Instructions to follow
Set down every entry again exactly as it stands below.

[[ Given records, beginning ]]

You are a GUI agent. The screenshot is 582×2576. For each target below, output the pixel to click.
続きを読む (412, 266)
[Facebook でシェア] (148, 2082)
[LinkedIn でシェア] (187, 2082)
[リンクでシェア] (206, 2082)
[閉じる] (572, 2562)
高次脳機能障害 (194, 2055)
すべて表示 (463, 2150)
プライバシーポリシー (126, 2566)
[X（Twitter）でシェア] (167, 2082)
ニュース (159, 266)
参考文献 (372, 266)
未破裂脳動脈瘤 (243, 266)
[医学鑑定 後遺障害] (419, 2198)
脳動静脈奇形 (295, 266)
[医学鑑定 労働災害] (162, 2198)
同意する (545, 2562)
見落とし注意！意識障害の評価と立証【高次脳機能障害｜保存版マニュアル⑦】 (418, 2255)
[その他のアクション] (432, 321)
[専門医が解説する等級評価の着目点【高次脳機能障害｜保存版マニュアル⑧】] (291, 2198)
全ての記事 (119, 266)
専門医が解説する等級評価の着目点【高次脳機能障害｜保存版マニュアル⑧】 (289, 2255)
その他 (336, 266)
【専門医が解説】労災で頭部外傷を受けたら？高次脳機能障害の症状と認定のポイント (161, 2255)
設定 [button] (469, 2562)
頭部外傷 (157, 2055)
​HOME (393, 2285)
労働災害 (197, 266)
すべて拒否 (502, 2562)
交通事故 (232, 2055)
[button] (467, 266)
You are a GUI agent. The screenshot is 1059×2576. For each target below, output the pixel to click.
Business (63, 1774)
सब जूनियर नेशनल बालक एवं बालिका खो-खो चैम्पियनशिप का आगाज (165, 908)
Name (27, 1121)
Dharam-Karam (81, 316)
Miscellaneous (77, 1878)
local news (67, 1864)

[[ Given records, end ]]

Response to the exercise
You are a GUI agent. The screenshot is 582×2576. For each target below, output the pixel to click.
続きを読む (412, 266)
[Facebook でシェア] (148, 2082)
[LinkedIn でシェア] (187, 2082)
[リンクでシェア] (206, 2082)
[閉じる] (572, 2562)
高次脳機能障害 (194, 2055)
すべて表示 (463, 2150)
プライバシーポリシー (126, 2566)
[X（Twitter）でシェア] (167, 2082)
ニュース (159, 266)
参考文献 (372, 266)
未破裂脳動脈瘤 (243, 266)
[医学鑑定 後遺障害] (419, 2198)
脳動静脈奇形 (295, 266)
[医学鑑定 労働災害] (162, 2198)
同意する (545, 2562)
見落とし注意！意識障害の評価と立証【高次脳機能障害｜保存版マニュアル⑦】 (418, 2255)
[その他のアクション] (432, 321)
[専門医が解説する等級評価の着目点【高次脳機能障害｜保存版マニュアル⑧】] (291, 2198)
全ての記事 (119, 266)
専門医が解説する等級評価の着目点【高次脳機能障害｜保存版マニュアル⑧】 (289, 2255)
その他 (336, 266)
【専門医が解説】労災で頭部外傷を受けたら？高次脳機能障害の症状と認定のポイント (161, 2255)
設定 [button] (469, 2562)
頭部外傷 (157, 2055)
​HOME (393, 2285)
労働災害 (197, 266)
すべて拒否 (502, 2562)
交通事故 (232, 2055)
[button] (467, 266)
You are a GUI agent. The screenshot is 1059×2576. For each target below, output the pixel to click.
Business (63, 1774)
सब जूनियर नेशनल बालक एवं बालिका खो-खो चैम्पियनशिप का आगाज (165, 908)
Name (27, 1121)
Dharam-Karam (81, 316)
Miscellaneous (77, 1878)
local news (67, 1864)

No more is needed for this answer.